### TASK:
How many lines in the records below contain the word "computer"? Answer with the number and nothing else.

Collected data:
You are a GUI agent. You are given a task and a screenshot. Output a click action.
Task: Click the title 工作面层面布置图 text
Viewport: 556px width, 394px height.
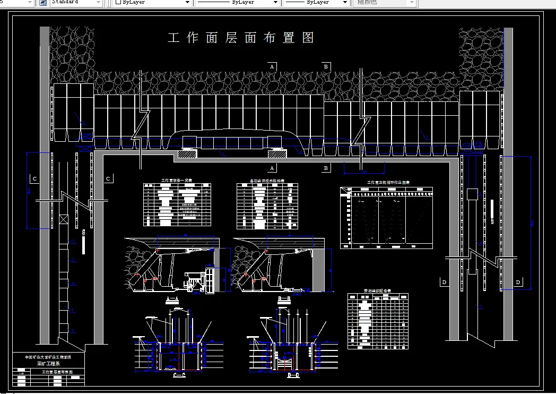pyautogui.click(x=241, y=38)
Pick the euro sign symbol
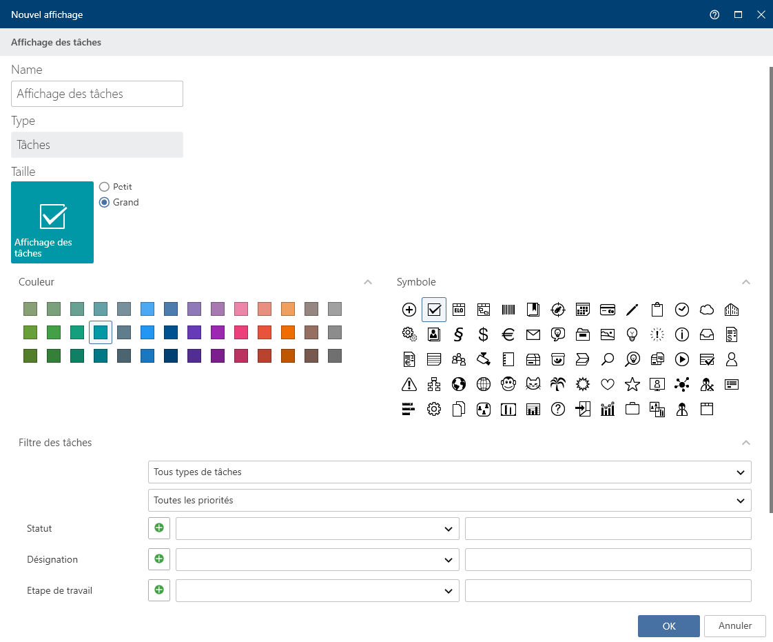Screen dimensions: 773x642 508,335
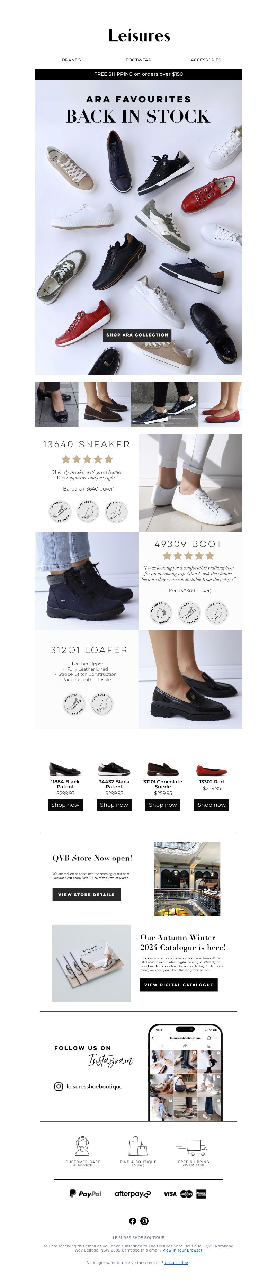Open the Instagram icon in footer
The image size is (277, 1282).
coord(144,1220)
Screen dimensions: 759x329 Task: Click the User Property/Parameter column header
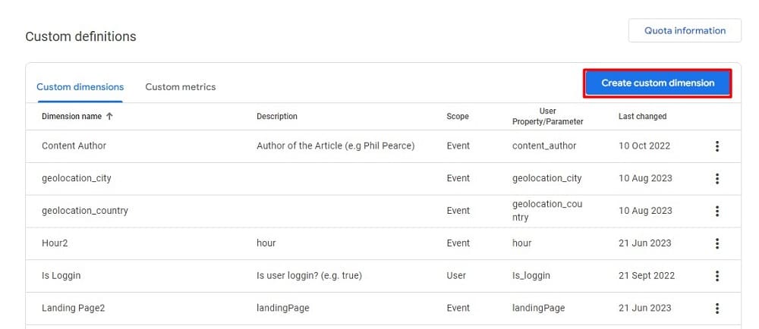coord(547,117)
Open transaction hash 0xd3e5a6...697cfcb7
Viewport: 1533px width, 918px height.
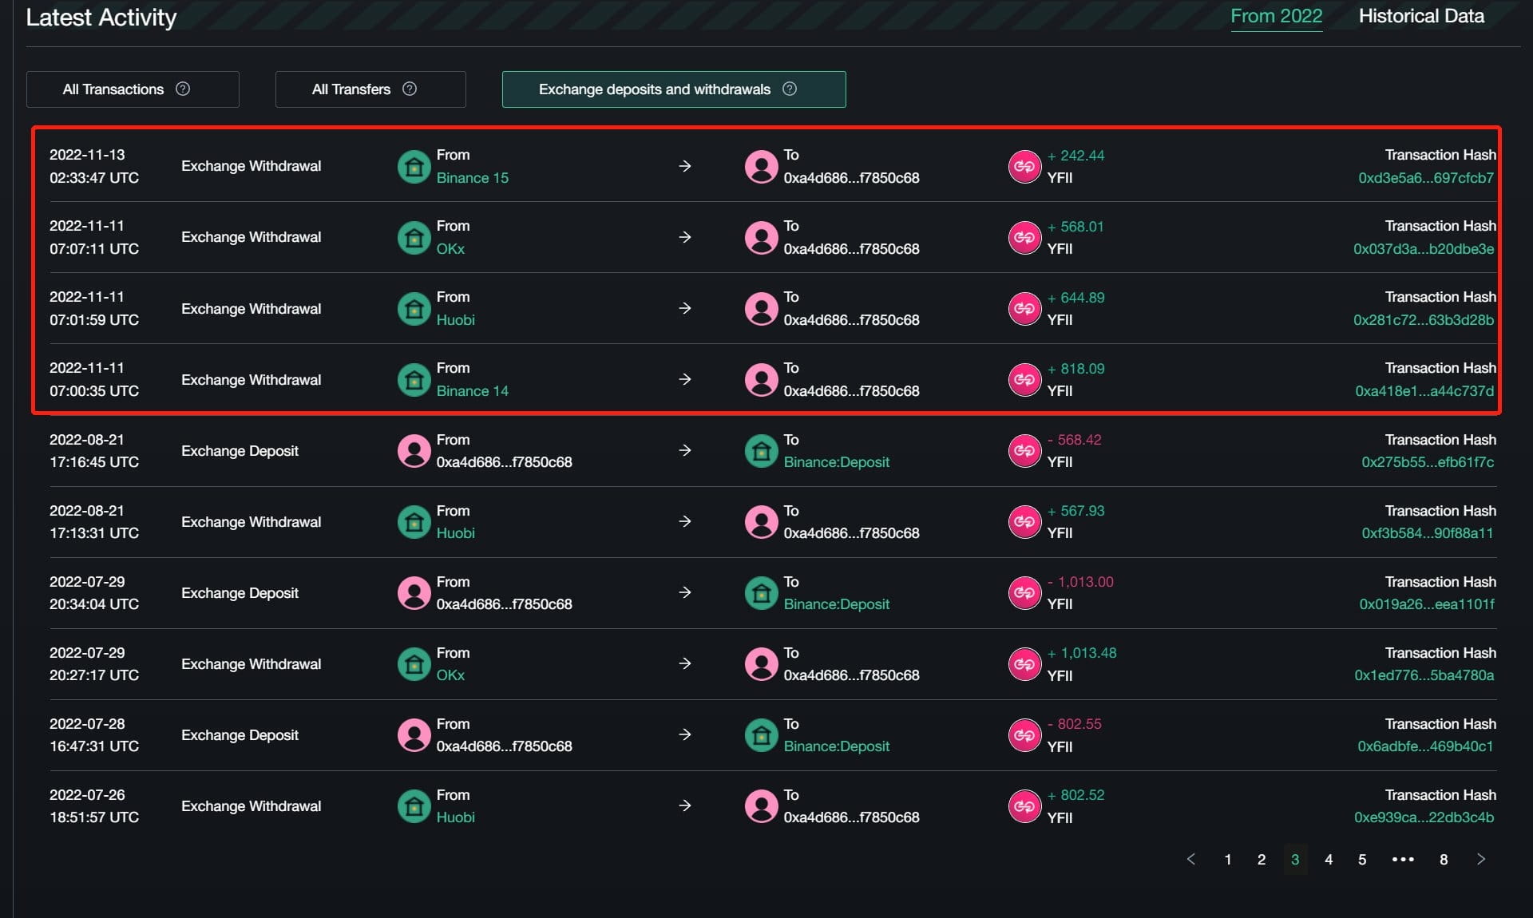1425,178
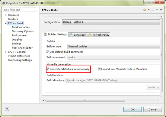Click the Refresh Policy arrows icon
166x117 pixels.
click(90, 35)
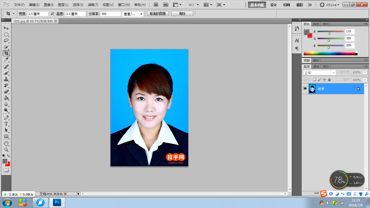
Task: Select the Crop tool in toolbox
Action: point(6,53)
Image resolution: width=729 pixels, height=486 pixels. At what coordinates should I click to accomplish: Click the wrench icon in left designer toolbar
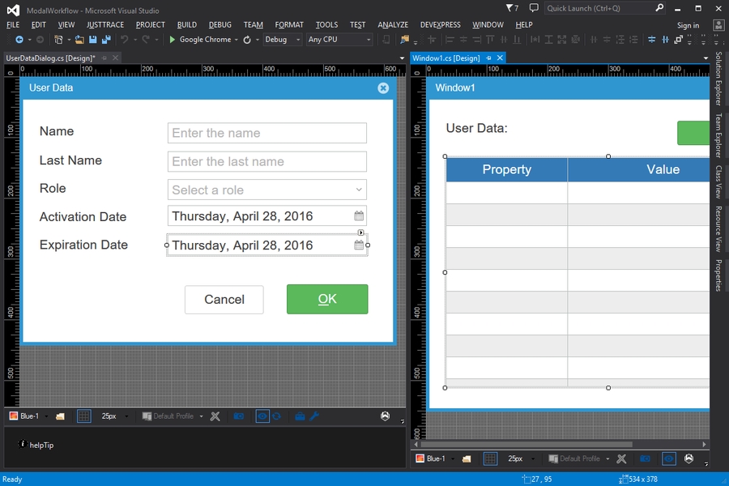[x=315, y=416]
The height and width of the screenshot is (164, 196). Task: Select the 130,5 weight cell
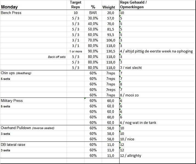110,51
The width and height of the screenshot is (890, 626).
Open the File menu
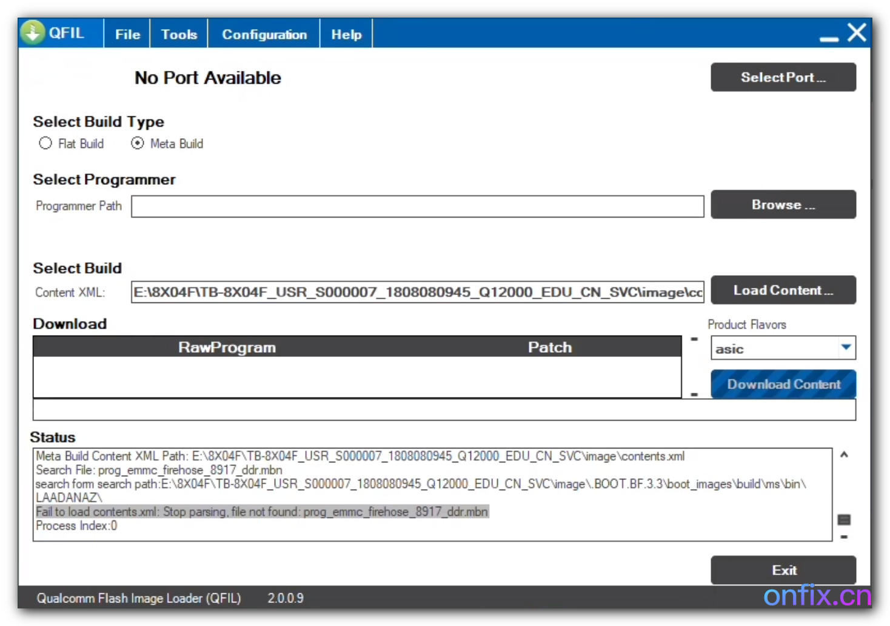[127, 35]
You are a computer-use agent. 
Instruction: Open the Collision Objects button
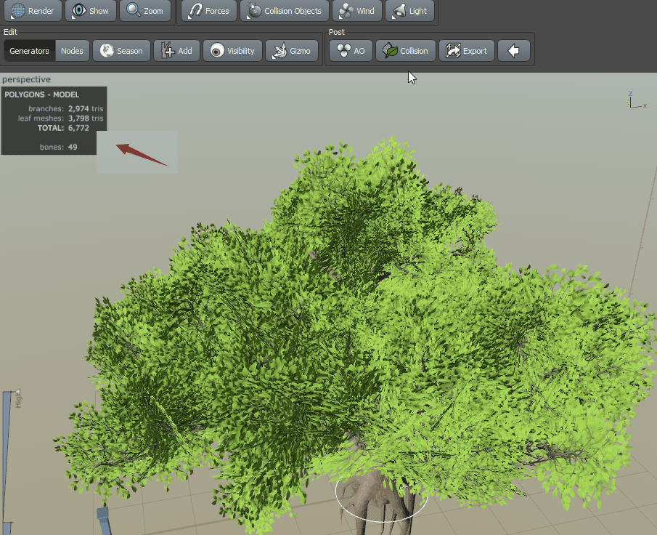285,10
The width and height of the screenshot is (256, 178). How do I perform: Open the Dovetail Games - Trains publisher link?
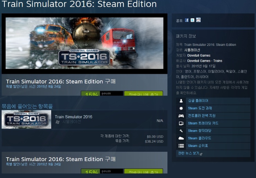pos(205,61)
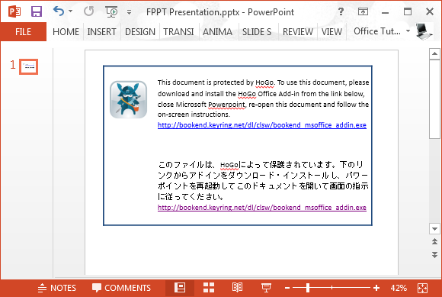Switch to the DESIGN ribbon tab
Viewport: 442px width, 297px height.
pos(140,32)
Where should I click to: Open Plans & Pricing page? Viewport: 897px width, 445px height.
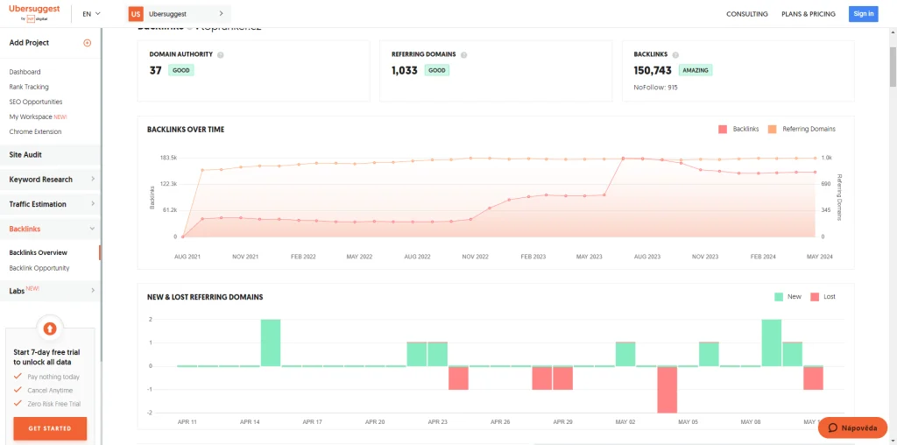pos(808,14)
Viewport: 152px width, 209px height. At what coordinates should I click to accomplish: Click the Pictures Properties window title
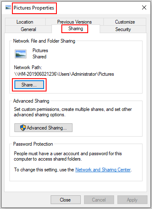pos(34,8)
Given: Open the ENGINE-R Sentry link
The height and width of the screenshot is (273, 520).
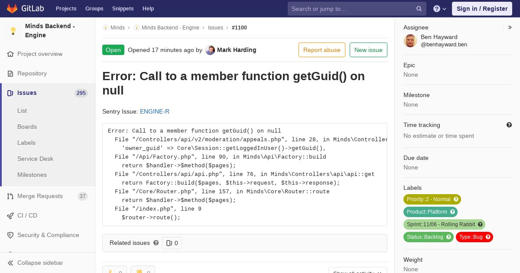Looking at the screenshot, I should 155,111.
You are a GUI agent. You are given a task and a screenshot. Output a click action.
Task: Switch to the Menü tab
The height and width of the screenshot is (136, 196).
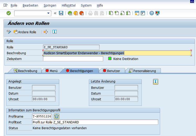(x=51, y=71)

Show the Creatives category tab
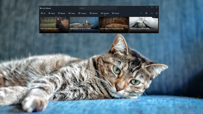[82, 13]
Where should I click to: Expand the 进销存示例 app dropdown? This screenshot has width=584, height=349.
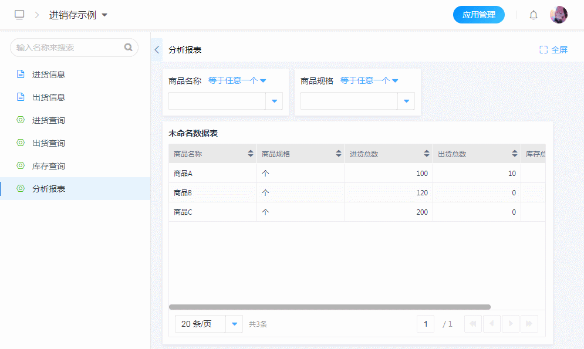click(x=104, y=15)
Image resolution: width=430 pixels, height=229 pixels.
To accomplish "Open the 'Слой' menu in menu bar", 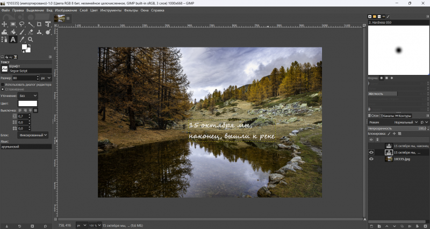I will pyautogui.click(x=83, y=10).
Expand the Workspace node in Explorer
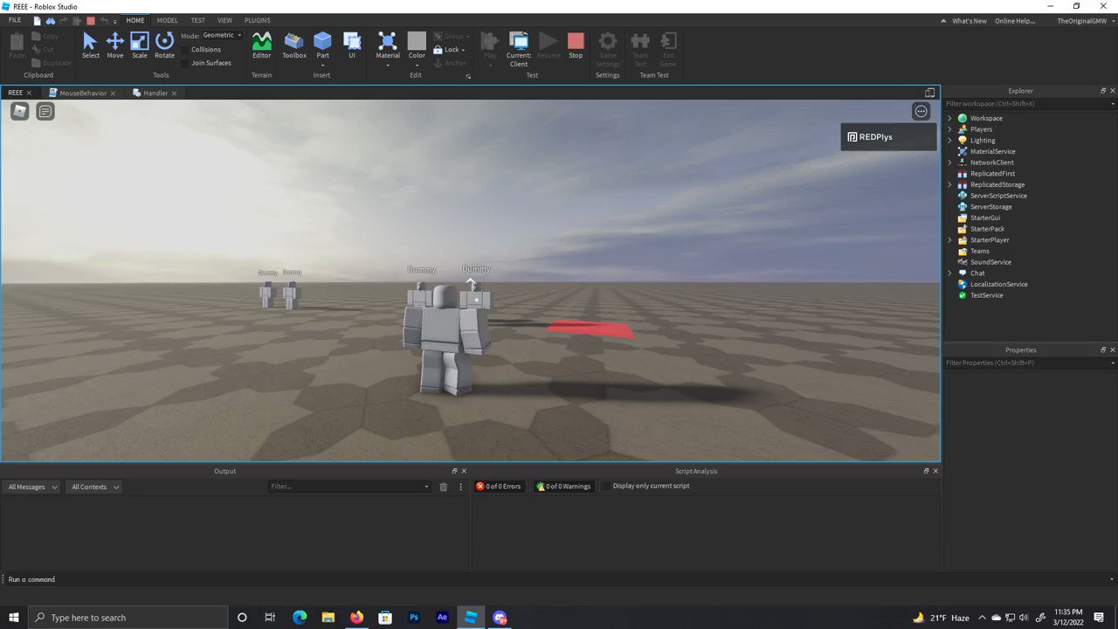 [949, 118]
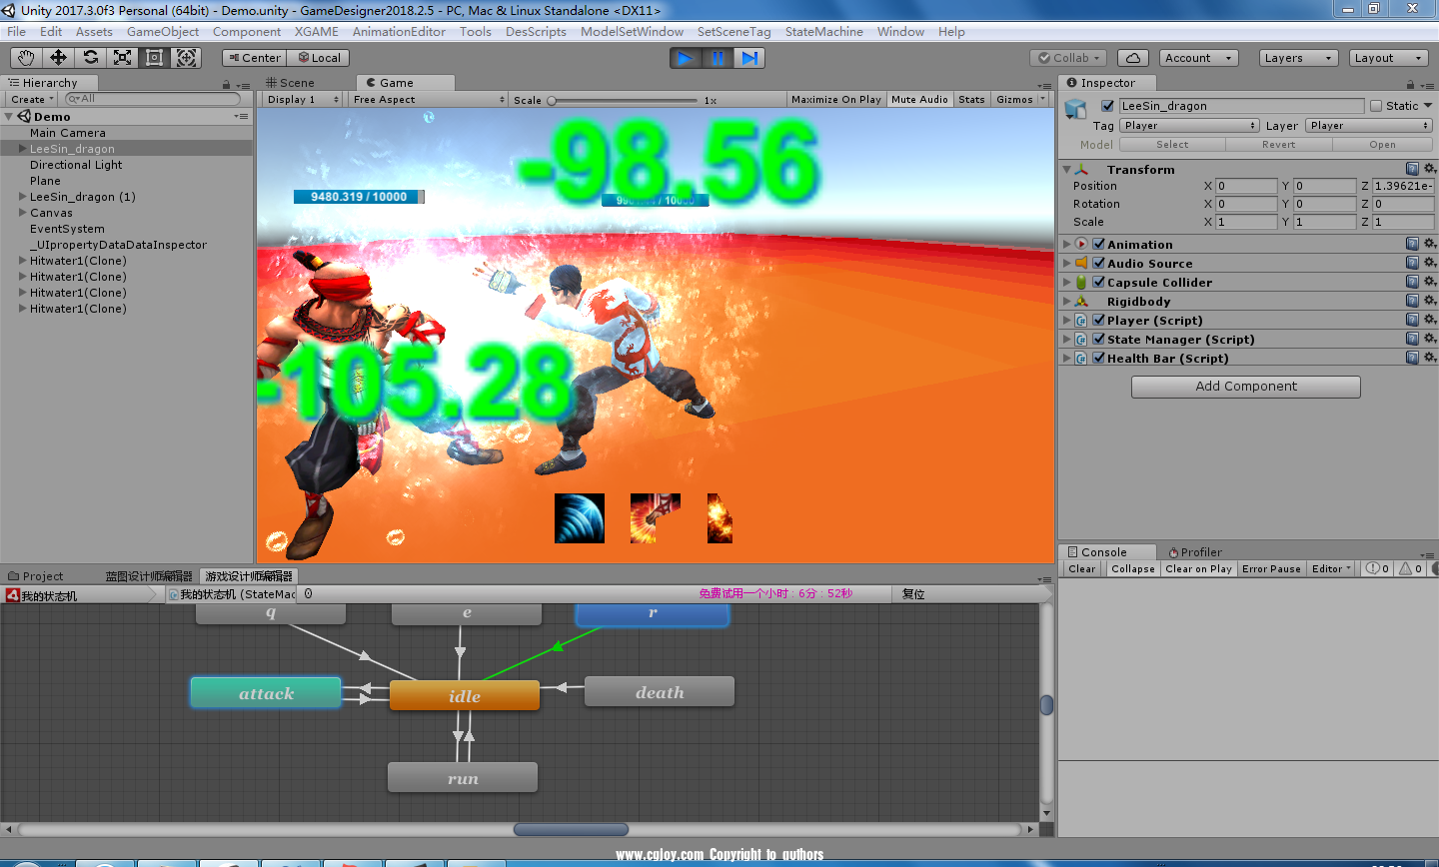Click the Add Component button
Screen dimensions: 1439x867
pyautogui.click(x=1245, y=387)
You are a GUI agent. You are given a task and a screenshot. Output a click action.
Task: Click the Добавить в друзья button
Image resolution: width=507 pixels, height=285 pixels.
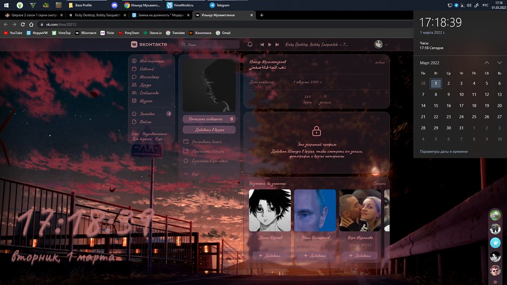point(208,129)
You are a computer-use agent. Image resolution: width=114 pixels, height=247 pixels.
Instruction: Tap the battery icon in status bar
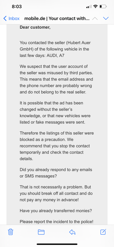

### RESPONSE AREA:
2